FORT WORTH Look to the left, and there’s a smoke shop. Look to the right and you’ll find a psychic-reading establishment.
Wedged right in the middle is a place called the Clean Slate Cafe.
Open since November, the family-owned place seeks to obliterate any preconceived notions you might have about curious locations or independent coffee shops.
Owners Cara Lovern and her son Adam do a pretty convincing job on both counts.
The duo, originally from Indiana, are starting their own clean slate with the business, serving scratch-made pastries, sandwiches and soups to a southwest Fort Worth crowd hungry for an offbeat offering in a miasmal sea of chains.
On a recent Friday afternoon, we were pleasantly greeted from behind the counter, as we gazed up at the chalkboard menu, scrawled with an extensive list of tea and coffee drinks. Clean Slate serves Oak Cliff Coffee Roasters, and its tea is loose leaf, hot or cold.
There was a small selection of sandwiches, from chicken salad ($7) to grilled cheese ($8, with chips) to an intriguing-sounding Cubano ($7.50) and a Sriracha-laced BLT ($11.50, with soup).
We perched on wooden stools and waited an impressively short period before the sandwiches were ready, despite the fact the small space was full of hospital workers on lunch break, plus baseball moms and a motley crew of regulars, and the staff behind the counter looked to comprise just two people.
The grilled cheese was simple but flavorful for two reasons: its cheddar cheese, melty and sharp, and the fragrant bread, crispy toasted slices of La Brea Bakery’s rosemary olive-oil loaf.
The BLT — which I ordered with a fried egg, making it a “BELT” — had a surplus of crisp bacon, abundant slices of tomatoes and leafy bibb lettuce. It needed more Sriracha (story of my life), so I asked for the bottle. I wished for a little more mayo, too, but that might just be preference.
The real star of the menu, however, was the chicken-salad sandwich. Studded with red grapes, almonds and celery, it had plenty of mayo, which melded with the chicken — and a healthy glug of curry seasoning. This excellent iteration is worth seeking out.
Slightly less successful was the Cubano, which had thick-sliced pork shoulder, ham and Swiss sharing space with bread-and-butter pickles and a pungent whole-grain mustard. I found the pork a little dry and the mustard overpowering.
An array of pastries taunts you when you order and as you leave. The apple-spiced cake, moist and ideal with a dirty chai latte, is an outstanding choice. As we left, my colleague Terrence tore into his blueberry scone with such vigor I almost turned around and bought one for myself.
Owner Lovern doesn’t have a microwave or a freezer, meaning everything is fresh — not to mention organic as well. Saturdays, challah French toast and sausage egg casseroles are available.
It’s certainly an innovative spot much needed in this crowded quadrant of lackluster, er, joints.

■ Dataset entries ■
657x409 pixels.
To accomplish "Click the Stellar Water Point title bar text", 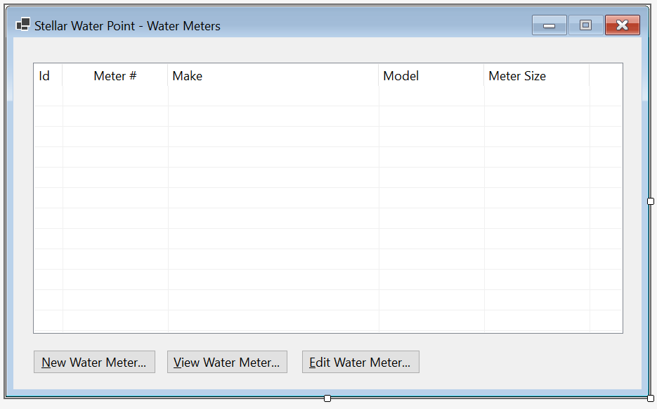I will click(127, 25).
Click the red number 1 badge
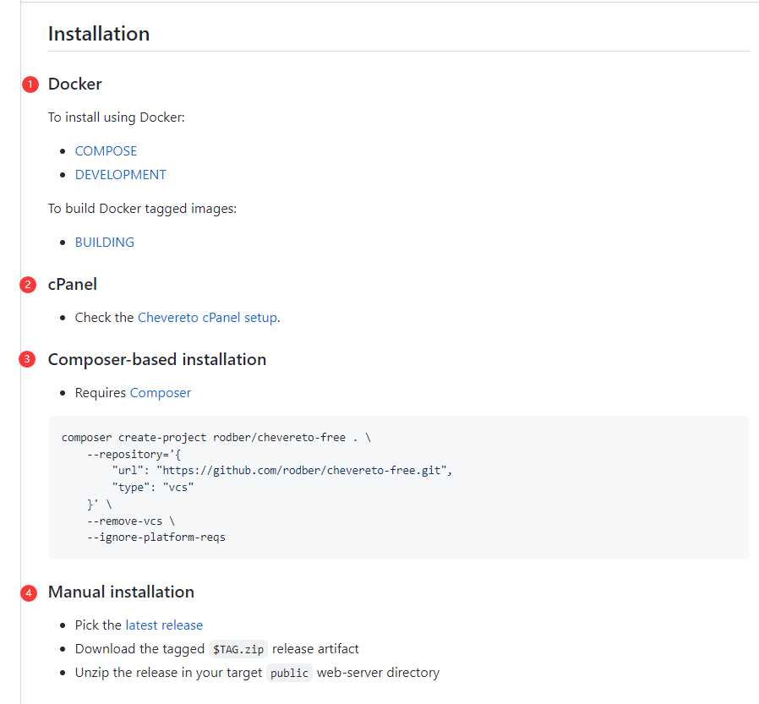The width and height of the screenshot is (759, 704). (30, 85)
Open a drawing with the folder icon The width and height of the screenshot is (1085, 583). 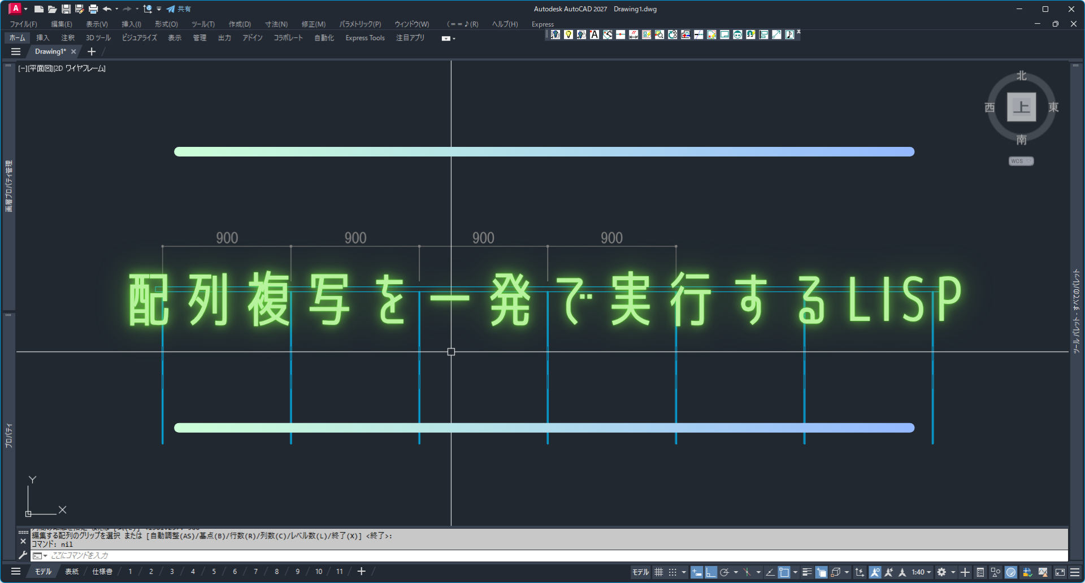click(x=52, y=9)
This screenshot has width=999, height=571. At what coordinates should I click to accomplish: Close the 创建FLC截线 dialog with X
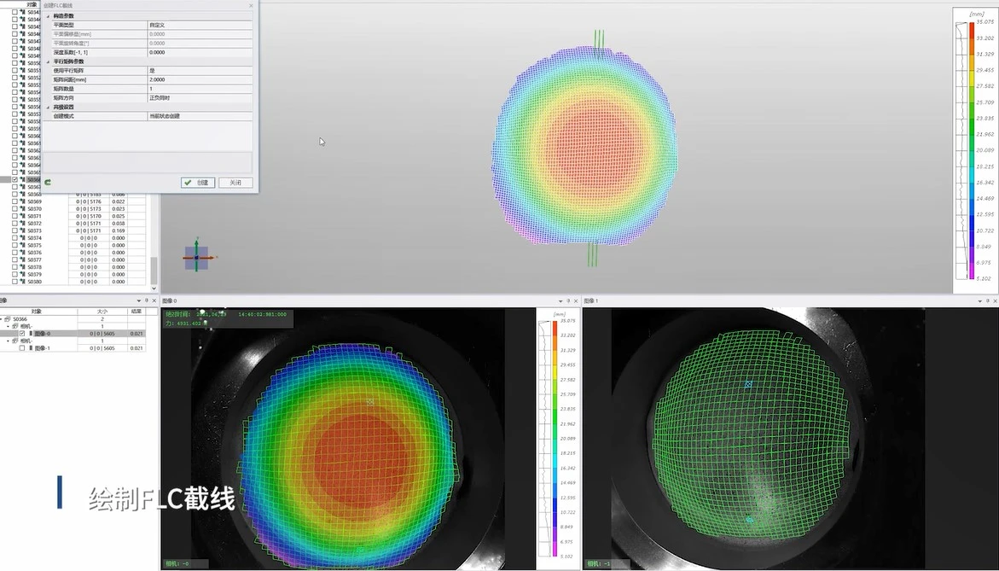coord(251,5)
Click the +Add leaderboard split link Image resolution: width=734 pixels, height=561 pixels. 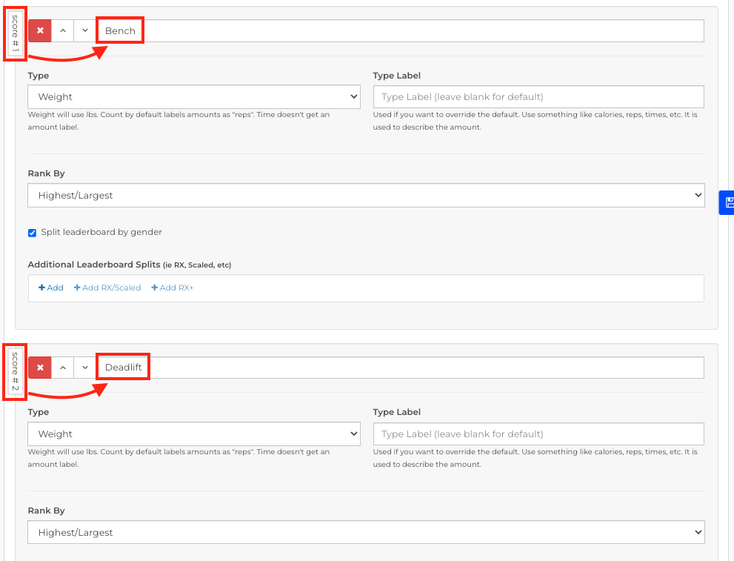coord(51,288)
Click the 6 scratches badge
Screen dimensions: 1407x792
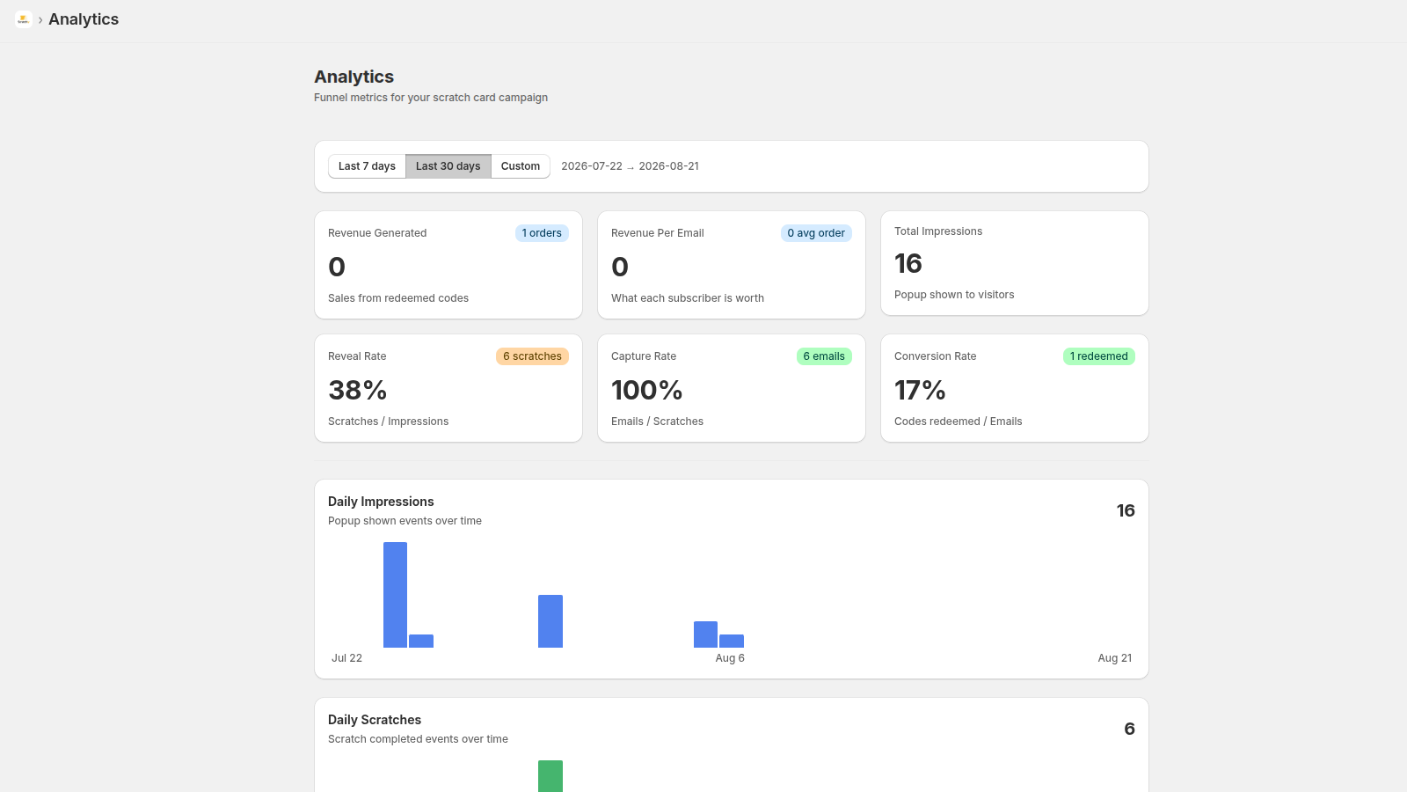tap(532, 356)
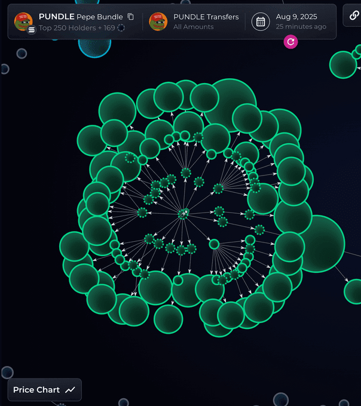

■ REQUIRED ACTION 1 ■
Which sandwiches does the cafe review list from the cafe's menu, and what price does it give for each?
■ REQUIRED ACTION 2 ■
Answer these questions from the cafe review:
(a) Where are the owners originally from?
(b) Whose coffee does the cafe serve?
(c) What is available on Saturdays?
■ REQUIRED ACTION 3 ■
Update the cafe review from "The real star" up to and including "the mustard overpowering.", replacing "red grapes" with "dried cranberries".
The records stand apart from the cafe review and are unrelated to it.

■ EXPECTED OUTPUT 1 ■
- Chicken salad: $7
- Grilled cheese: $8, with chips
- Cubano: $7.50
- Sriracha-laced BLT: $11.50, with soup

■ EXPECTED OUTPUT 2 ■
(a) Indiana
(b) Oak Cliff Coffee Roasters
(c) Challah French toast and sausage egg casseroles

■ EXPECTED OUTPUT 3 ■
The real star of the menu, however, was the chicken-salad sandwich. Studded with dried cranberries, almonds and celery, it had plenty of mayo, which melded with the chicken — and a healthy glug of curry seasoning. This excellent iteration is worth seeking out.
Slightly less successful was the Cubano, which had thick-sliced pork shoulder, ham and Swiss sharing space with bread-and-butter pickles and a pungent whole-grain mustard. I found the pork a little dry and the mustard overpowering.